Generating Non-Stationary Textures using Self-Rectification

TL;DR

The paper tackles non-stationary texture synthesis by enabling users to lazily edit a reference texture into a rough target and then applying a two-pass self-rectification using a pre-trained diffusion model with cross-image KV-injection to enforce global structure while preserving local reference details. The method comprises structure-preserving inversion and fine texture sampling, leveraging KV-injection during both inversion and sampling to transfer layout and texture from the reference and coarse edits from the target. It demonstrates strong qualitative performance against TexExp and GCD Loss, with data augmentation for directional textures and a practical runtime on 512×512 images, highlighting broad applicability to texture editing and even natural-image editing.
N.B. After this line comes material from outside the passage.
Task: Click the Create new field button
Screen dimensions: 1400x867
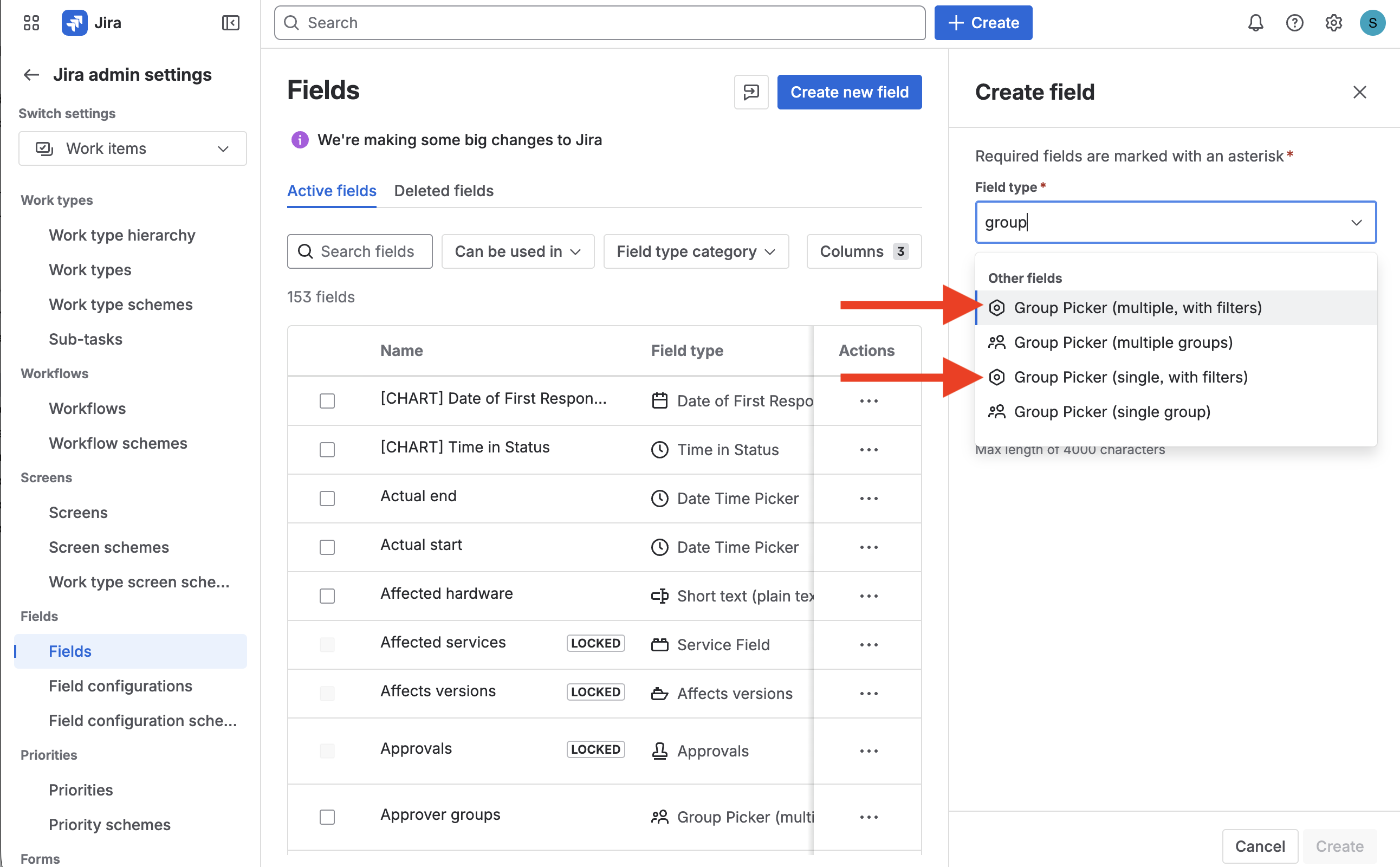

This approach advances controllable, high-fidelity non-stationary texture synthesis by combining diffusion priors, attention-based feature transfer, and a practical lazy-editing workflow, offering a flexible tool for design and graphics applications.

Abstract

This paper addresses the challenge of example-based non-stationary texture synthesis. We introduce a novel twostep approach wherein users first modify a reference texture using standard image editing tools, yielding an initial rough target for the synthesis. Subsequently, our proposed method, termed "self-rectification", automatically refines this target into a coherent, seamless texture, while faithfully preserving the distinct visual characteristics of the reference exemplar. Our method leverages a pre-trained diffusion network, and uses self-attention mechanisms, to gradually align the synthesized texture with the reference, ensuring the retention of the structures in the provided target. Through experimental validation, our approach exhibits exceptional proficiency in handling non-stationary textures, demonstrating significant advancements in texture synthesis when compared to existing state-of-the-art techniques. Code is available at https://github.com/xiaorongjun000/Self-Rectification

Figures (12)

• Figure 1: Our method takes as input a reference texture (left), and a crude target texture provided by the user (middle column), which may lack coherence and completeness. Self-rectification is used to transform the target into a visually coherent texture (right) that complies with the structure of the crude target, while exhibiting the visual characteristics of the reference texture.
• Figure 2: Framework overview. Given a reference texture $I^\textit{R}$, we allow the user to quickly build a target image $I^\textit{tar}$ in a lazy-editing manner. A coarse-to-fine synthesis is performed by running self-rectification twice. The coarse stage synthesizes a coarse yet complete overall structure, and the fine stage refines its output $I_\textit{coarse}^*$ with finer and more accurate details, producing the final result $I^*$.
• Figure 3: Our self-rectification synthesizes an output texture $I^*$ via structure-preserving inversion from a rough target image $I^\textit{tar}$ and fine texture sampling using the reference $I^\textit{R}$. Both processes require the injection of self-attention features ($KV$) from the DDIM inversion of a corresponding reference. More specifically, for structure-preserving inversion, the reference is the target image itself, denoted as $I^\textit{IR}$. For fine texture sampling, the input exemplar $I^\textit{R}$ is used to inject features that help to synthesize a plausible output with fine texture details.
• Figure 4: Visualization of the intermediate latent codes in the inversion. For the standard DDIM inversion (top), the U-Net predicts noise to diffuse the distinctive structures so as to transform the input into Gaussian noise. In contrast, our structure-preserving inversion (bottom) reserves the distinctive patterns from user edits along the inversion process. See texts in \ref{['subsec:refinement']} for more details.
• Figure 5: Visualization of the intermediate latent codes in the fine texture sampling. Here, for the first 20 steps (from $t=50$ to $30$), we perform the standard DDIM sampling to reconstruct the target layout. Next, we perform $KV$-injection in the remaining sampling steps ($t=30$ to 0), to synthesize fine textures for the output image. The rightmost shows the result produced by simply performing standard DDIM sampling for all steps, i.e., $\textup{S}=50$. No additional structure is synthesized to complete the user edits.